-- DOCUMENT start --
An astonishing new fossil unearthed in China has overturned the accepted view about the relationship between dinosaurs and early mammals.

The specimen belongs to a primitive mammal about 130 million years old and its stomach contents show that it ate young dinosaurs called psittacosaurs.

A US-Chinese team of researchers has described the find in Nature magazine.

In the same issue, the group reports discovering the largest known primitive mammal from the same locality.

Mesozoic mammals were thought to have lived in the shadow of the dinosaurs. But the picture is quite different now
Meng Jin, American Museum of Natural History

The team found the Early Cretaceous specimens in the famous fossil beds of Liaoning Province in north-eastern China.

The mammal with the dinosaur in its stomach belongs to a carnivorous mammal called Repenomamus robustus, which was about the size of an opossum.

"At first, we thought it was a placental mammal carrying an embryo. But then we looked more closely and saw it was a dinosaur," said co-author Dr Meng Jin, curator of palaeontology at the American Museum of Natural History.

"The position was also interesting; it was located in the lower left side of the fossil - exactly the position where the stomach is located in extant mammals."

Dog-sized predator

The new species of mammal, also found by the researchers in Liaoning, was probably about 50% larger - weighing about 13kg (30lbs). It has been named Repenomamus gigantus.

But fragmentary evidence from Liaoning suggests even bigger mammals may have prowled the region during the Cretaceous.

"This find has helped to break a stereotype about early mammals," said Dr Zhe-Xi Luo, a palaeontologist at the Carnegie Museum of Natural History in Pittsburgh, US, who also studies early mammals.

The preservation conditions were exceptional

Most mammal fossils from the time of the dinosaurs are about the size of mice and rats. As such, they were at a distinct size disadvantage compared with predatory dinosaurs.

The combined discovery of a dinosaur in the stomach of R. robustus and the dog-sized R. gigantus suggests mammals were not the timid insect-eaters they have been portrayed as in the past.
-- DOCUMENT end --
-- GIVEN DATA start --
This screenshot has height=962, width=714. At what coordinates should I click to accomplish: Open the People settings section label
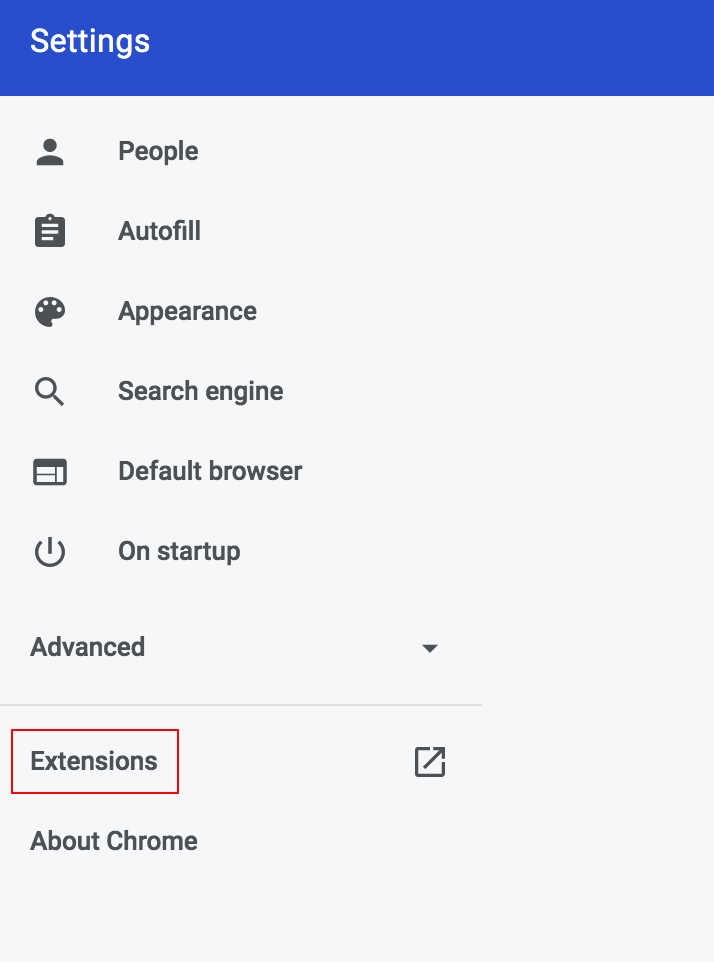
-- GIVEN DATA end --
**YOUR TASKS**
• A. Copy out the passage of the fossil article between "Mesozoic mammals were" and "of an opossum.", inclusive.
• B. Write what comes next in the article about the mammal fossils from Liaoning, starting after its final sentence.

**TASK ANSWERS**
• A.
Mesozoic mammals were thought to have lived in the shadow of the dinosaurs. But the picture is quite different now
Meng Jin, American Museum of Natural History

The team found the Early Cretaceous specimens in the famous fossil beds of Liaoning Province in north-eastern China.

The mammal with the dinosaur in its stomach belongs to a carnivorous mammal called Repenomamus robustus, which was about the size of an opossum.

• B.
"Mammals at this time were thought to have lived in the shadow of the dinosaurs. But the picture is quite different now," Dr Jin told the BBC News website.

General picture

Dr Jin and Dr Luo both agree that the general picture that primitive mammals were small, nocturnal prey animals still holds true.

But, said Dr Luo: "We have always suspected the feeding niches of early mammals were more diverse, but we never had the proof."

Interestingly, many small dinosaur fossils have been found in the same beds as the new mammals. The researchers cannot yet say whether mammals dominated their reptilian counterparts at this location.

Big mammals like Repenomamus could have been prey for larger dinosaurs that have not yet been seen here. But broadly speaking, carnivores usually reside at the top of food chains.

The wonderfully preserved specimens were pulled from the Yixian Formation, a class of fossil beds in the Liaoning Formation.

This formation has produced an abundance of amazing fossils, including feathered dinosaurs, early birds, fish and mammals.

Dr Jin thinks the astounding preservation of these fossils may be down to how the animals died.

"The bottom section of the Yixian Formation is sandstone with a lot of volcanic ash in it. Many of the fossils are preserved in a resting position. Some of them look as if they are sleeping.

"It could be that poisonous gas produced by volcanism killed many animals while they were asleep."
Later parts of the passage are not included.